Posted on 11/10/2007 10:06:31 PM PST by RolandTignor
Under pressure from the Office of the Comptroller of the Currency (which regulates national banks), the Federal Reserve, the Federal Deposit Insurance Corporation, and the Office of Thrift Supervision, some national banks will soon be increasing minimum monthly credit card payments so they are closer to 4% rather than the current average of around 2%. Some major banks have already increased the minimum payments and others are about to follow suit.
I know this is old but maybe it’s catching up to us.
The Fed’s are up to their stuff again.
Anybody who would pay their credit cards before their home mortgage would have to be terminally stupid!
Now, people are still getting over the idea that they can't buy too much house and bank on appreciation to allow for an equity loan to cover the first mortgage. Bad business decisions will always end up badly. It's just a matter of time.
Assuming they’re making their mortgage payments each month they would be smart to pay down their credit card debt first.
How about the fact these “greater fools” paid twice what these properties were worth and didn’t know finance from their tailpipes? Real estate; especially in California has been grossly overpriced. I can buy a home in a desirable part of Texas for 1/4 the price that a comparable home in California was being sold for. That’s craziness. The the idiots who fell into this trap got there for one reason. They are greedy and they are stupid. Let the market sort this stuff out and we should simply ignore it. It’s not our problem.
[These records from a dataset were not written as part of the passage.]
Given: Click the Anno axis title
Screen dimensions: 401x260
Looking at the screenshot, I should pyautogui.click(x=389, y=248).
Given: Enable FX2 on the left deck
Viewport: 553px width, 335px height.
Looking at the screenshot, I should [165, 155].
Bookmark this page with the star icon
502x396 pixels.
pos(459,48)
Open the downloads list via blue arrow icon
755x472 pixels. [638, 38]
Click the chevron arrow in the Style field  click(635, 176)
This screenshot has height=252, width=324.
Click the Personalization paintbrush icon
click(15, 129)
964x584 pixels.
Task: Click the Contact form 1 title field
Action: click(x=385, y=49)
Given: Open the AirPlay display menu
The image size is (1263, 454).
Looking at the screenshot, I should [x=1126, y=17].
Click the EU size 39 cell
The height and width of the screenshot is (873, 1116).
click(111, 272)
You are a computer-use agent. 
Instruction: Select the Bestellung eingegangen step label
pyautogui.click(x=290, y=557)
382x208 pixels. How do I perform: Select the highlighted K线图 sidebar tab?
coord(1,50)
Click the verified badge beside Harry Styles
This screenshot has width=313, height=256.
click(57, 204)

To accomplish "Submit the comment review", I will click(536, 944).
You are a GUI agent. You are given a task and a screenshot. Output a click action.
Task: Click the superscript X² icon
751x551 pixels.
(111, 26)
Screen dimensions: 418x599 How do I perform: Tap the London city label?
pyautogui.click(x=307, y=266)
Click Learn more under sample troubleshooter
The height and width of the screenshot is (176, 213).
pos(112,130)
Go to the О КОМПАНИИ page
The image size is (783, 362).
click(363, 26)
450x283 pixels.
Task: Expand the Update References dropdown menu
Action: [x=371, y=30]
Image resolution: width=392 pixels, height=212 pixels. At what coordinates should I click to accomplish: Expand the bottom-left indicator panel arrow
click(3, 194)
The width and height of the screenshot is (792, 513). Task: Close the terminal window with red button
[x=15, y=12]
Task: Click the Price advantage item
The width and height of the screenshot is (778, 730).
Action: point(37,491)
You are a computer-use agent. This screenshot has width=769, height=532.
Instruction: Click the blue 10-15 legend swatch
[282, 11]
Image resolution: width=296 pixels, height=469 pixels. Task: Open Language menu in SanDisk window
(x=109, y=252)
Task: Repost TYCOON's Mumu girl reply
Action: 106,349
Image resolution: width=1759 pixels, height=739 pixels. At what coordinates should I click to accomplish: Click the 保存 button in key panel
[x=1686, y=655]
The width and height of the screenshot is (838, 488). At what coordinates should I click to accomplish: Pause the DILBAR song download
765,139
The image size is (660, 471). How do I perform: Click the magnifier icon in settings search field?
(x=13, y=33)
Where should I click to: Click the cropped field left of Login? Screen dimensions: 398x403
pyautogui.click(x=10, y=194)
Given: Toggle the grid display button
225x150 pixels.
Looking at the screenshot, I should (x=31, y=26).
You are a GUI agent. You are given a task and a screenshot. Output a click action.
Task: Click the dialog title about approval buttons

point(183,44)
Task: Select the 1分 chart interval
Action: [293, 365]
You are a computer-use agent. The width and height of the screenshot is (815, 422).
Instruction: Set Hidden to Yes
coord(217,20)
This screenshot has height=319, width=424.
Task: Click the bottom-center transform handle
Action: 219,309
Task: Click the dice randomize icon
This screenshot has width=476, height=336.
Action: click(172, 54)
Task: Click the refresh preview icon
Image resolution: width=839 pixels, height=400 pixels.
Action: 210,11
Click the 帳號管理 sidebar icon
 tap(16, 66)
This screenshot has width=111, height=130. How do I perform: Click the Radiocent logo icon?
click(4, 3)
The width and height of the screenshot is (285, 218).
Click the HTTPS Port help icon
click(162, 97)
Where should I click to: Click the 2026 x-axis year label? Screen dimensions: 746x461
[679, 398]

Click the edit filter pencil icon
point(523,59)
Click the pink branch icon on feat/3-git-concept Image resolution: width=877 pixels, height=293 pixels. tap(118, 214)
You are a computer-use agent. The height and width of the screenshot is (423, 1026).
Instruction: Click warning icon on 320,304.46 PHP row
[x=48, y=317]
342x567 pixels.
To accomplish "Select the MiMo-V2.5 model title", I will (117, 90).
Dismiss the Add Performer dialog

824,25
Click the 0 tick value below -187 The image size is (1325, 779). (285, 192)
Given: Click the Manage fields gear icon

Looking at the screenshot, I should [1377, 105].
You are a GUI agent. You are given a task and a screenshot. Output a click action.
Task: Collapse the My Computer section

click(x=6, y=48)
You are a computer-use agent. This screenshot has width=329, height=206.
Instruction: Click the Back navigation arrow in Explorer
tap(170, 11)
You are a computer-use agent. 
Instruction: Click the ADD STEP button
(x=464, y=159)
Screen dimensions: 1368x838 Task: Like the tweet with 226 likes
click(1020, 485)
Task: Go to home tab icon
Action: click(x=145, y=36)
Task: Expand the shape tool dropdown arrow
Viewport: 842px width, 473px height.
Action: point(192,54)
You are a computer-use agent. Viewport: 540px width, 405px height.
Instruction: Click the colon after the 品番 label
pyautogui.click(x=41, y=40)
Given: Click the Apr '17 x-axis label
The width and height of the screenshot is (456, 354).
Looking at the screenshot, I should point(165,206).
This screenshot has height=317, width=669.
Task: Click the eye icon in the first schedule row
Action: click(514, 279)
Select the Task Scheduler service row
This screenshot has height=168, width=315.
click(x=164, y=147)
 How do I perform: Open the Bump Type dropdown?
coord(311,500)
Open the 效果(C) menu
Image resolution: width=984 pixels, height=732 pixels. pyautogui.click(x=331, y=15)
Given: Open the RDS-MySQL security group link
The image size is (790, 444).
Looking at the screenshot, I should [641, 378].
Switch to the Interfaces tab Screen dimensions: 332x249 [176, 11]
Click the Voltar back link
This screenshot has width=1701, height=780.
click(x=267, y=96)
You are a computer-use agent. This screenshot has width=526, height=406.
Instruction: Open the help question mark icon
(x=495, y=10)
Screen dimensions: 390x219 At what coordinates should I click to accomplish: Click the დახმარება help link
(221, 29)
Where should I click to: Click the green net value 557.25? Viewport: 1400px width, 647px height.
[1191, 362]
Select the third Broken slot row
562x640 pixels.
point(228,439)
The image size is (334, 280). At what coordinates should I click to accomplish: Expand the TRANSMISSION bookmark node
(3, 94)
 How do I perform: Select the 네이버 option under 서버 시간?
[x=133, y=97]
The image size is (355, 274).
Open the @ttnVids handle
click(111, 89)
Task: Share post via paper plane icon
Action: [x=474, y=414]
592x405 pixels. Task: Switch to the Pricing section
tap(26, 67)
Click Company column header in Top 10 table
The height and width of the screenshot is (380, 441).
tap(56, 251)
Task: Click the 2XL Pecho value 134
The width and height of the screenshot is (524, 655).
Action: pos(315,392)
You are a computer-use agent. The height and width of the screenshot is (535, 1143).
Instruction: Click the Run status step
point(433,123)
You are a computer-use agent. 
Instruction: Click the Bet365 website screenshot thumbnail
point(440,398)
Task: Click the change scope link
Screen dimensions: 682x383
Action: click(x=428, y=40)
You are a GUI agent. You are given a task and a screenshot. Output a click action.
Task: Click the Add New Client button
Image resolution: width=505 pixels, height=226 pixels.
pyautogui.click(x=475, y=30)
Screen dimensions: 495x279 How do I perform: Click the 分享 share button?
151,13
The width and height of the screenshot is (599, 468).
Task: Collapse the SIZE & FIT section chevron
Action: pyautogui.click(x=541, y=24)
I was referring to the monthly payments.
I think we’ll see many people that have good jobs, good credit, decide to not pay their mortgages. They will find a way to trhow the keys at the banks, walk away. Many people will feel they were “tricked” into ARM loans. A banker told me that this is possible, that it is cheaper to take the home from the person, than to run it through foreclosure. The only knock on the person will be a bad credit mark, but it will not be bankruptcy.
My take on ARMS is that both the customer and the originator of the loan are equally to blame.
They may have decided the house is lost, beyond saving. The credit card needs to be kept intact for later.
“Anybody who would pay their credit cards before their home mortgage would have to be terminally stupid!”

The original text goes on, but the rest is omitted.